## PROBLEM DESCRIPTION
Filter the entries for the word "every". Copy each line that has it.

(Pixel coordinate grounding data)
[Start of section]

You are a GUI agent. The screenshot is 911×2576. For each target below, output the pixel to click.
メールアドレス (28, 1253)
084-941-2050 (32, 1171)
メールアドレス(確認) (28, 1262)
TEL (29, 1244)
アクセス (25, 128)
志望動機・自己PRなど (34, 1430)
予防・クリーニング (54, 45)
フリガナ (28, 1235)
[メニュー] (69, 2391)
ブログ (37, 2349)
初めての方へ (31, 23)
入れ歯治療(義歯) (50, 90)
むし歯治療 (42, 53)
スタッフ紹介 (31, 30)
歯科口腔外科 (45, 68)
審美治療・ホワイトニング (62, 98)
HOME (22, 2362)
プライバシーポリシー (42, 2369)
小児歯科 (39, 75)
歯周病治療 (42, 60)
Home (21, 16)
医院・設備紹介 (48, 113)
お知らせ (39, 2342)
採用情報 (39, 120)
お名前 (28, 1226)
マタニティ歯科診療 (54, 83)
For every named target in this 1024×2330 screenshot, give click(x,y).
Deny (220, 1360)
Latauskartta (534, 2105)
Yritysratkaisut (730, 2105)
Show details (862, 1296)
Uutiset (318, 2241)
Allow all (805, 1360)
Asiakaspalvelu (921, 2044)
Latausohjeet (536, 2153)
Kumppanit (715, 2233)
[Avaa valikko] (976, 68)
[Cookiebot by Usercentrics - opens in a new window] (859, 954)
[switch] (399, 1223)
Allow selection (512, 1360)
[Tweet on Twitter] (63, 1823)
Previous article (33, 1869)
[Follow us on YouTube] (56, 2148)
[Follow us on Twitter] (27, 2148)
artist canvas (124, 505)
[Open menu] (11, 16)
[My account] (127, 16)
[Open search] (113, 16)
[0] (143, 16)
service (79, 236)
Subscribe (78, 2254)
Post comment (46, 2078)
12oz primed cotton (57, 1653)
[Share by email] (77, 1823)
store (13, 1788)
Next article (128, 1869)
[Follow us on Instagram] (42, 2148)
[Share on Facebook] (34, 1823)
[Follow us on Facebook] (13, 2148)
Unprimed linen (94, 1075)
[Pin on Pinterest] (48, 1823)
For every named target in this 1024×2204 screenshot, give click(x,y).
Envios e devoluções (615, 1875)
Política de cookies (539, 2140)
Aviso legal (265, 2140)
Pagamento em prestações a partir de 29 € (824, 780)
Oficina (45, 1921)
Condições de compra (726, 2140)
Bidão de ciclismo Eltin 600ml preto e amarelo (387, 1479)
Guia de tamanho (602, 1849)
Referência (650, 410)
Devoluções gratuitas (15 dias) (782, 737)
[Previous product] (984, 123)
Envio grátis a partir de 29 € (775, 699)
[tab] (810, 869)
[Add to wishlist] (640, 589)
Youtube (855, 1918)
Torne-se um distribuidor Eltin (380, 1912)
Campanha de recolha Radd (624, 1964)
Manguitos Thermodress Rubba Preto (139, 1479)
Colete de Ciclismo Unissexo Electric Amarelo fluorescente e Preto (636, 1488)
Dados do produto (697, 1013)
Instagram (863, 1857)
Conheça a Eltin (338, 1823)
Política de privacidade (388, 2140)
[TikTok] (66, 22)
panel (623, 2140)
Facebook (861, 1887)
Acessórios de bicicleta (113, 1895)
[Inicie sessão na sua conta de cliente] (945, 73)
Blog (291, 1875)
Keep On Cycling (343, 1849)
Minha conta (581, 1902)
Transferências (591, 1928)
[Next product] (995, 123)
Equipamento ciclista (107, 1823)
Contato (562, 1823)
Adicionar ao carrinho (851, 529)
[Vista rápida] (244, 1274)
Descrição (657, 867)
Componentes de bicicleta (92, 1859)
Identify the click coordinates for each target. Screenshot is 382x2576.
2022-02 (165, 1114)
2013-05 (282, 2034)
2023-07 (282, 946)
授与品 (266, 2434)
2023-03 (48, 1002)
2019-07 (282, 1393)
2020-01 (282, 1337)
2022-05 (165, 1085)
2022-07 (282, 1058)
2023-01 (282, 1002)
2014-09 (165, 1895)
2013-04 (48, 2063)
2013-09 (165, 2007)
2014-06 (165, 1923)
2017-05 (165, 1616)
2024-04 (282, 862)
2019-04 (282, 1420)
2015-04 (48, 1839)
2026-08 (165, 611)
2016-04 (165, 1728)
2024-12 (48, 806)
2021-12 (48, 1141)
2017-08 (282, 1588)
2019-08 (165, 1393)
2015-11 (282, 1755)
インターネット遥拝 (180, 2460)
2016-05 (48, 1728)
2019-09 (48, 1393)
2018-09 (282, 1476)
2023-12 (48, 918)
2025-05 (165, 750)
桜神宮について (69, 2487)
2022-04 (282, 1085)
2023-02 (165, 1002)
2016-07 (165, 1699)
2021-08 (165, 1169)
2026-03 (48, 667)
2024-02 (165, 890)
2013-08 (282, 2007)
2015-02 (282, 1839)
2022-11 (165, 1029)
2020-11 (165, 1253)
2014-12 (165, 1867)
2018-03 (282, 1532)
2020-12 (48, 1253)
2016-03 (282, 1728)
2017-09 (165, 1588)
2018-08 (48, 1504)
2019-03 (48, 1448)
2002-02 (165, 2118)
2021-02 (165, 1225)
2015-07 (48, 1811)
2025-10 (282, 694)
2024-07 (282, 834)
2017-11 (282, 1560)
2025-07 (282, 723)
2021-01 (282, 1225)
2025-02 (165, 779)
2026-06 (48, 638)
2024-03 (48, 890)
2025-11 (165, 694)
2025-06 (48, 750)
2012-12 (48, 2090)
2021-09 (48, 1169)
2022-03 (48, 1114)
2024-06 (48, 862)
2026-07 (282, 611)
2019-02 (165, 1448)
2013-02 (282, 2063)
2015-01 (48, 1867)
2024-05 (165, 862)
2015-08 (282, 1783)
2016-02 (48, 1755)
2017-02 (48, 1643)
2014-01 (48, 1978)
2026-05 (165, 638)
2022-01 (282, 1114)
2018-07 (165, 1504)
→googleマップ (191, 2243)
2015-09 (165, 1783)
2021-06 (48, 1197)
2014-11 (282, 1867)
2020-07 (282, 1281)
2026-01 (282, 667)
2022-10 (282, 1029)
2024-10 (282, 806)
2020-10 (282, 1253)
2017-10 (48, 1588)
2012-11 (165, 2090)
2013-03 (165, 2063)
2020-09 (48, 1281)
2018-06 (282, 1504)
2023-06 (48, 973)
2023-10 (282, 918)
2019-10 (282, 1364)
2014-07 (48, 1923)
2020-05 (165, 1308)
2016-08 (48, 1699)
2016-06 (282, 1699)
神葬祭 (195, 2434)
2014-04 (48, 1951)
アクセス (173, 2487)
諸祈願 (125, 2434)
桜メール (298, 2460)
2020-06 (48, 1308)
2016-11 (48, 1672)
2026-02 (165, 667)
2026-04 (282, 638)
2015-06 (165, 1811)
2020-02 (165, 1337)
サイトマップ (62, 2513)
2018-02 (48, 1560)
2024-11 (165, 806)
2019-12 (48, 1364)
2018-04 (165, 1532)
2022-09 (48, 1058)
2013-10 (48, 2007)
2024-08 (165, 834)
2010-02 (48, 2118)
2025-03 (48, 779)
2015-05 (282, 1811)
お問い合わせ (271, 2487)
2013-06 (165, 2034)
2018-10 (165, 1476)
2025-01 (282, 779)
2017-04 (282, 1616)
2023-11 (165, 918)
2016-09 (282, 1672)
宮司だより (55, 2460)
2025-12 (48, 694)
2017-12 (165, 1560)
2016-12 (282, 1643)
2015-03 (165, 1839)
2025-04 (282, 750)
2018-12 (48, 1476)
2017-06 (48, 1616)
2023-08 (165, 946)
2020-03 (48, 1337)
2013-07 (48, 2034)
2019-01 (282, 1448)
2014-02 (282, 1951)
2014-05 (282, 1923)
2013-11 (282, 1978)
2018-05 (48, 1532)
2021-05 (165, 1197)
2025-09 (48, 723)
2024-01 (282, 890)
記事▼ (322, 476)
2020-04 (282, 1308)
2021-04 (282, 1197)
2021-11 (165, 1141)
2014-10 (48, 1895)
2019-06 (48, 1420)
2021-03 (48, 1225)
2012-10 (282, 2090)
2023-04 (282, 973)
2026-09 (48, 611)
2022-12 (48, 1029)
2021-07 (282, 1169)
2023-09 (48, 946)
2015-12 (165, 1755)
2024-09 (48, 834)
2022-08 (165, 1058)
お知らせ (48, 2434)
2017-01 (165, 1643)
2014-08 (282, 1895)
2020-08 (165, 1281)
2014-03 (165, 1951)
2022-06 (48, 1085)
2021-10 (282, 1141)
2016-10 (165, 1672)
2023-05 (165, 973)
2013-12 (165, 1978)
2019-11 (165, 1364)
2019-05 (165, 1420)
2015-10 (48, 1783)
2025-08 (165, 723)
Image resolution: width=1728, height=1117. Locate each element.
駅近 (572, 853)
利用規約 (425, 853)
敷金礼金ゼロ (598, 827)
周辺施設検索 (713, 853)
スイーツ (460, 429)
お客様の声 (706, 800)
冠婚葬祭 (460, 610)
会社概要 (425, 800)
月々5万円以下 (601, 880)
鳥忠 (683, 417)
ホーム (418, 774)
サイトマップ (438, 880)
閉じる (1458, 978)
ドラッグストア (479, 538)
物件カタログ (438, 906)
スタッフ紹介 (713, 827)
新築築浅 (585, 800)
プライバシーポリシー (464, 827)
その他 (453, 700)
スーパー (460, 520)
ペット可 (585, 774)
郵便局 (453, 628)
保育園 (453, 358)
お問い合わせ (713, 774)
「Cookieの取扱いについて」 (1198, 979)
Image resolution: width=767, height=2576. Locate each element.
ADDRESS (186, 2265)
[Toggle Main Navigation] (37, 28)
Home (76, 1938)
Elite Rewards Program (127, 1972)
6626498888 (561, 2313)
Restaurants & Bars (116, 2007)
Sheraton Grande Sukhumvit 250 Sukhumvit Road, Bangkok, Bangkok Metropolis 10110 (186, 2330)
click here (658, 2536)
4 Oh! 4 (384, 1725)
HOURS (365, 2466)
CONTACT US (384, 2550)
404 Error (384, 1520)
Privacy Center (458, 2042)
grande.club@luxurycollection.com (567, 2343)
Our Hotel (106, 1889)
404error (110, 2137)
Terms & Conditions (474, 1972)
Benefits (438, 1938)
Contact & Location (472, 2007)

[End of section]

## ANSWER BOX
For every named target in this 1024×2330 screenshot, give click(x,y).
For every named target in this 1024×2204 screenshot, give click(x,y).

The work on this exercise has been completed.